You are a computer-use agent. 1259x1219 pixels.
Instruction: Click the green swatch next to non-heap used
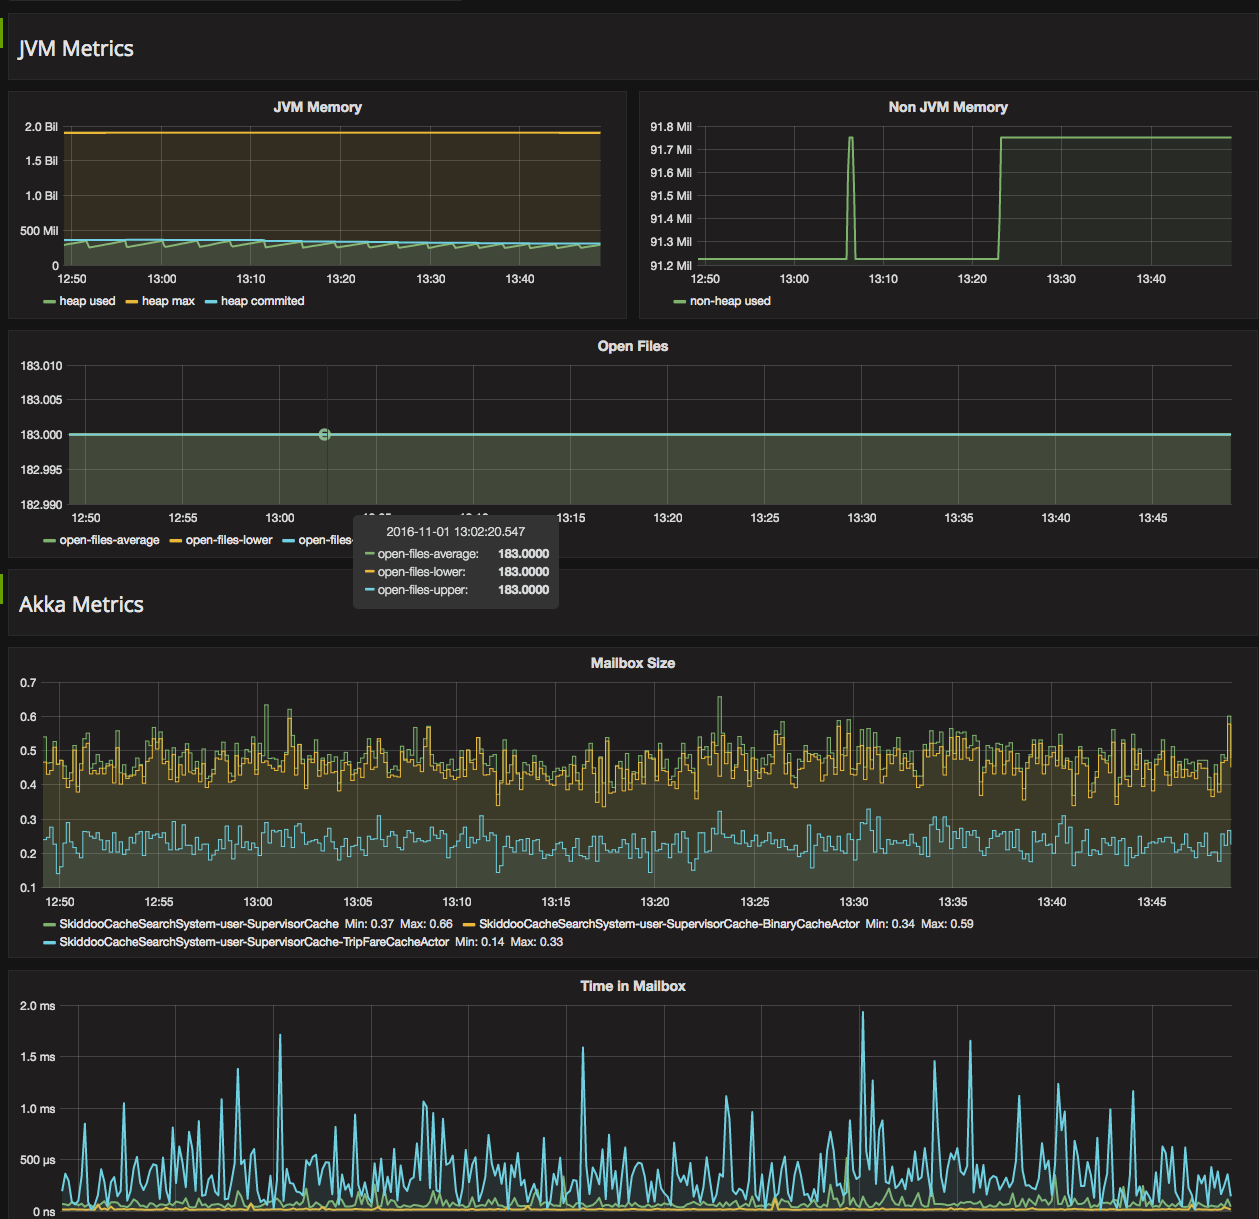point(680,302)
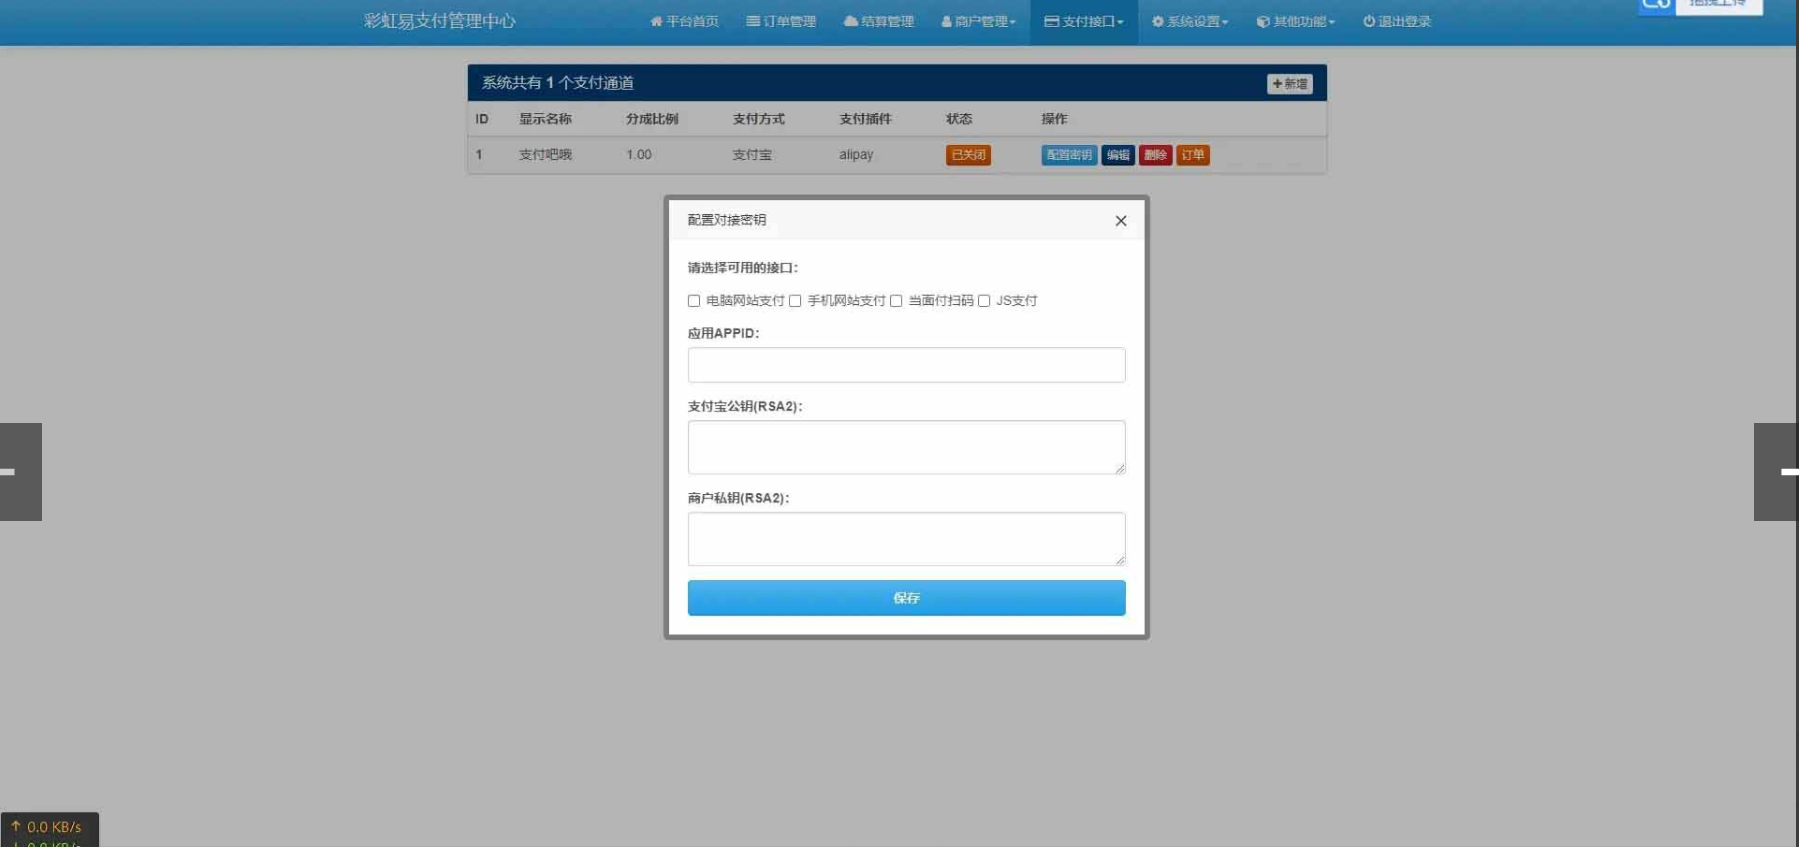The height and width of the screenshot is (847, 1799).
Task: Check the 当面付扫码 option
Action: (896, 301)
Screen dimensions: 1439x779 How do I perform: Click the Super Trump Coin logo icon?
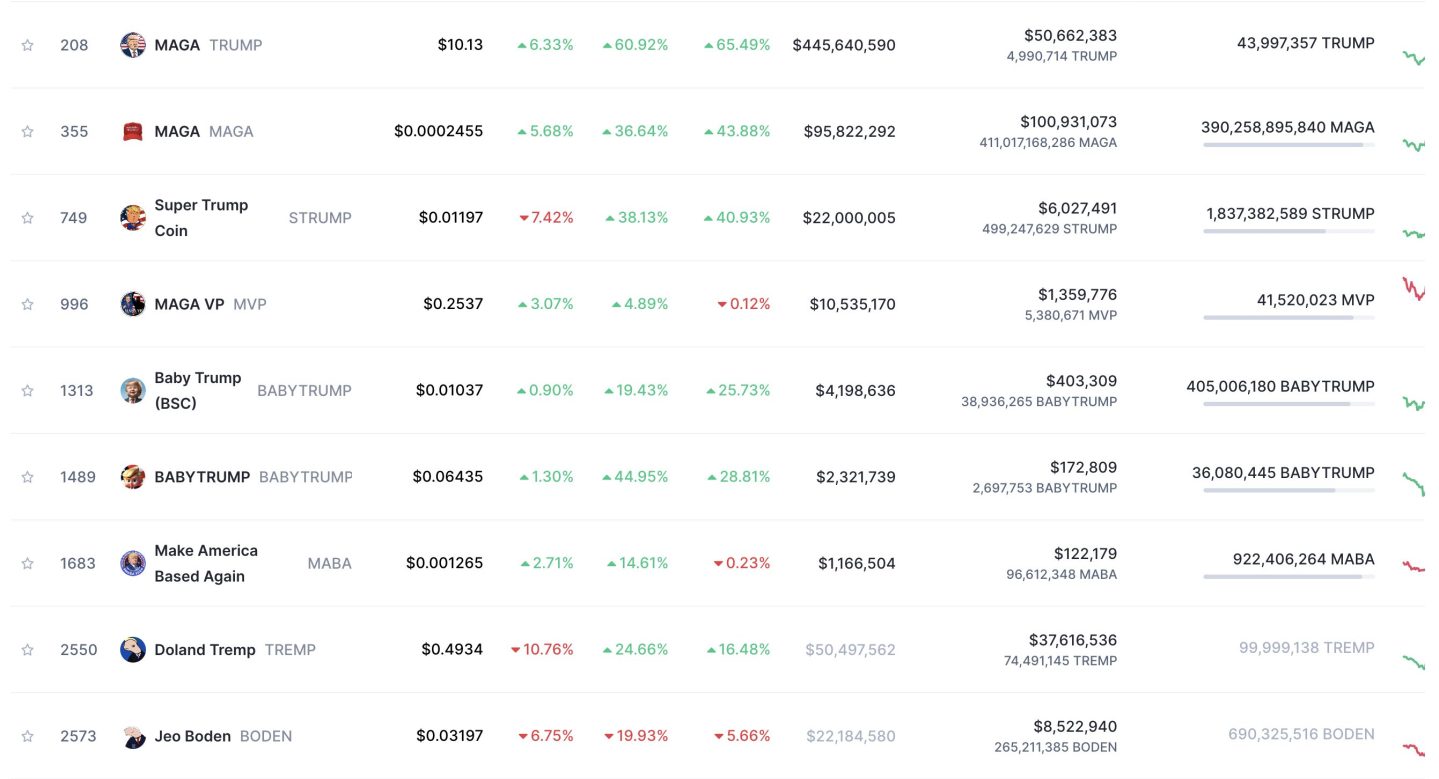(133, 218)
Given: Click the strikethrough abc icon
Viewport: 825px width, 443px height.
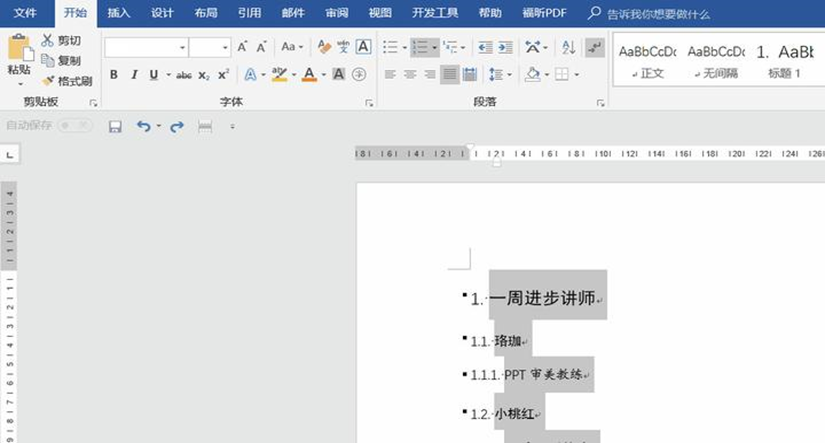Looking at the screenshot, I should (184, 75).
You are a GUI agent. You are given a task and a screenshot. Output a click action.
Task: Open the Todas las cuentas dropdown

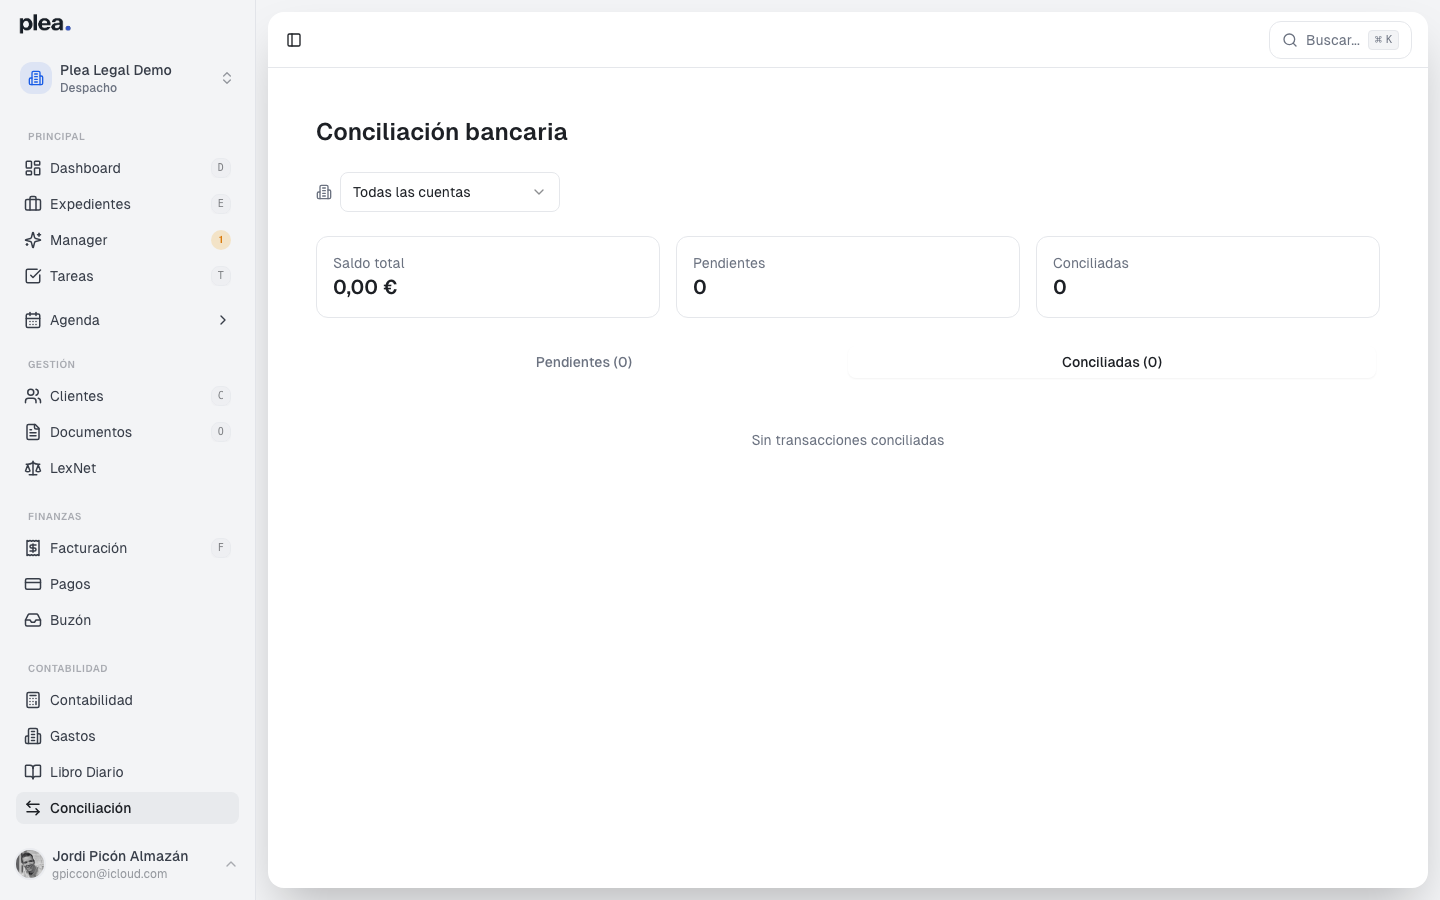pyautogui.click(x=449, y=191)
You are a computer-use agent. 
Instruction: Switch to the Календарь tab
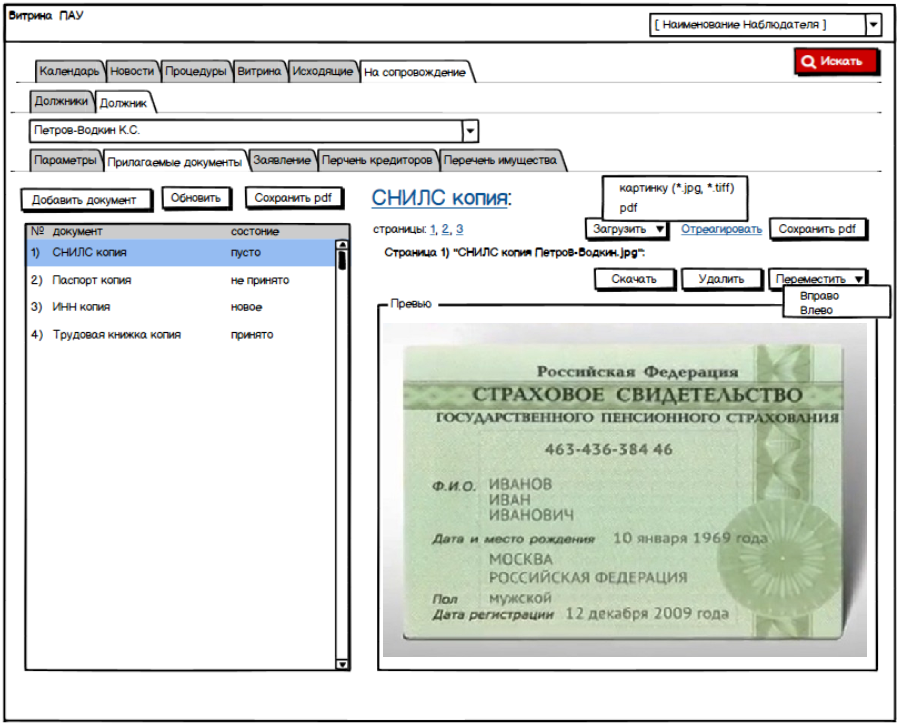point(69,72)
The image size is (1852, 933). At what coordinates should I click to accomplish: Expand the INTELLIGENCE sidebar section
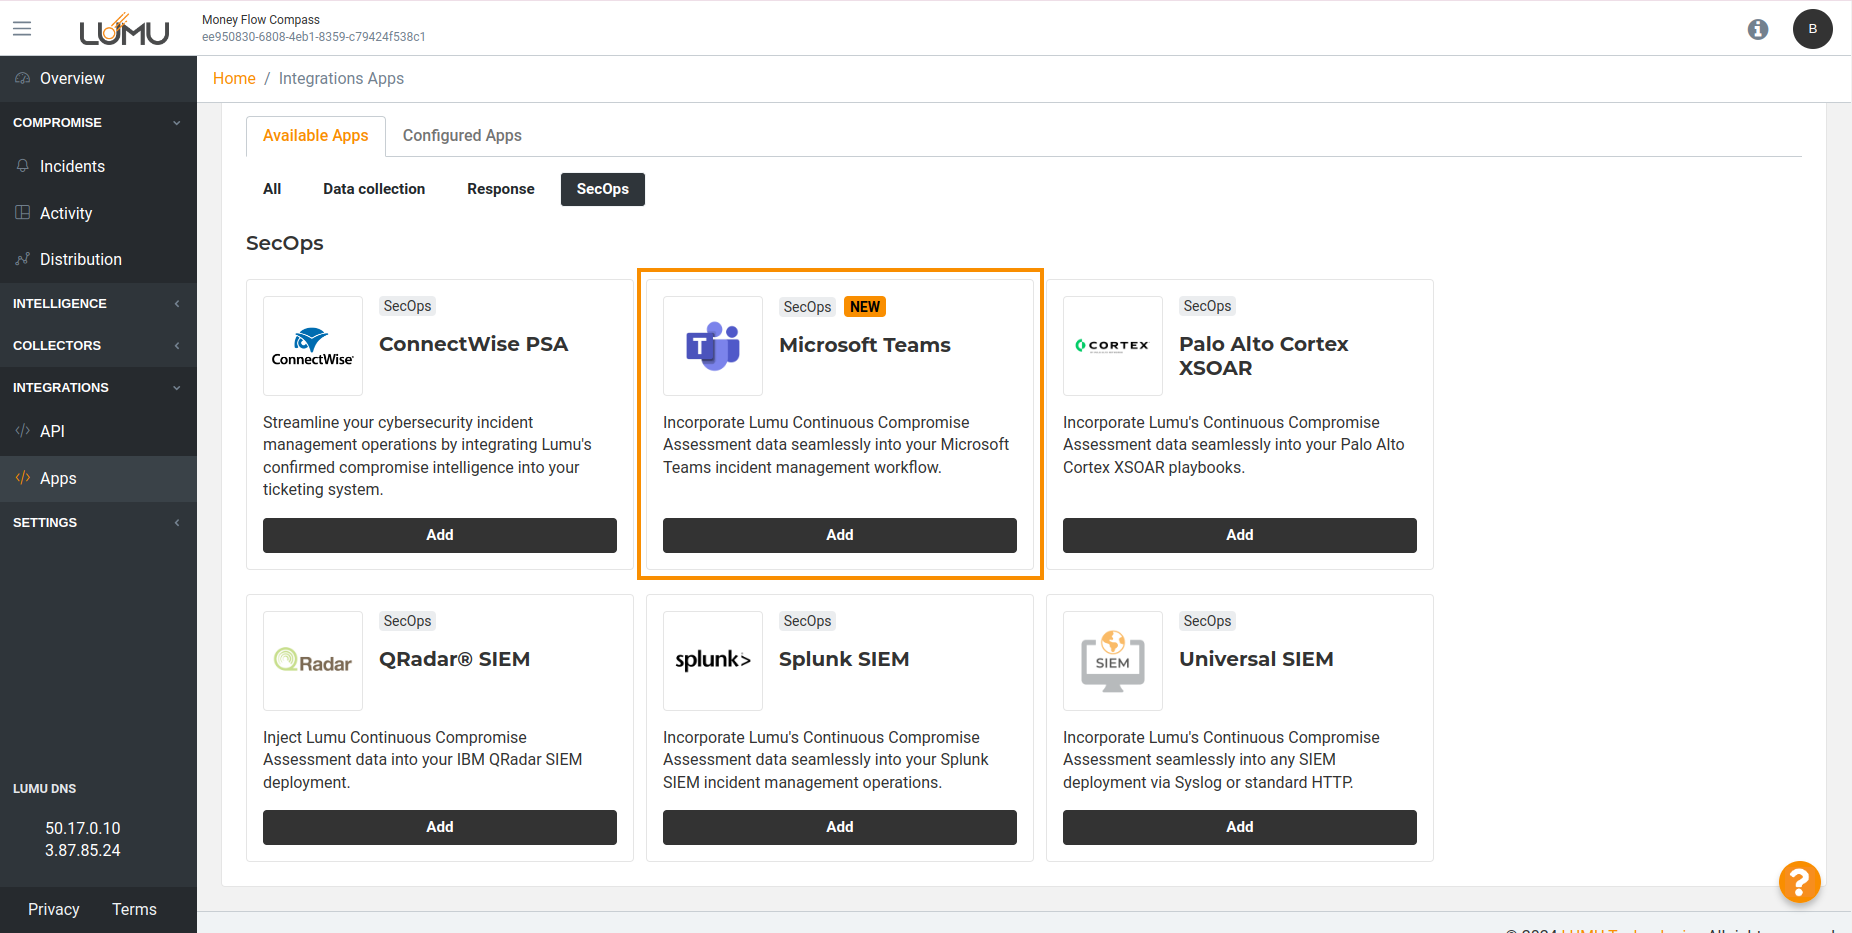tap(98, 304)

What is needed >> Could you return every line from the entries above in which the string "agent" occurs?

Answer space >>
You are a computer-use agent. 1259x1219 pixels.
You are a GUI agent. You are given a task and a screenshot. Output a click action.
You are a computer-use agent. 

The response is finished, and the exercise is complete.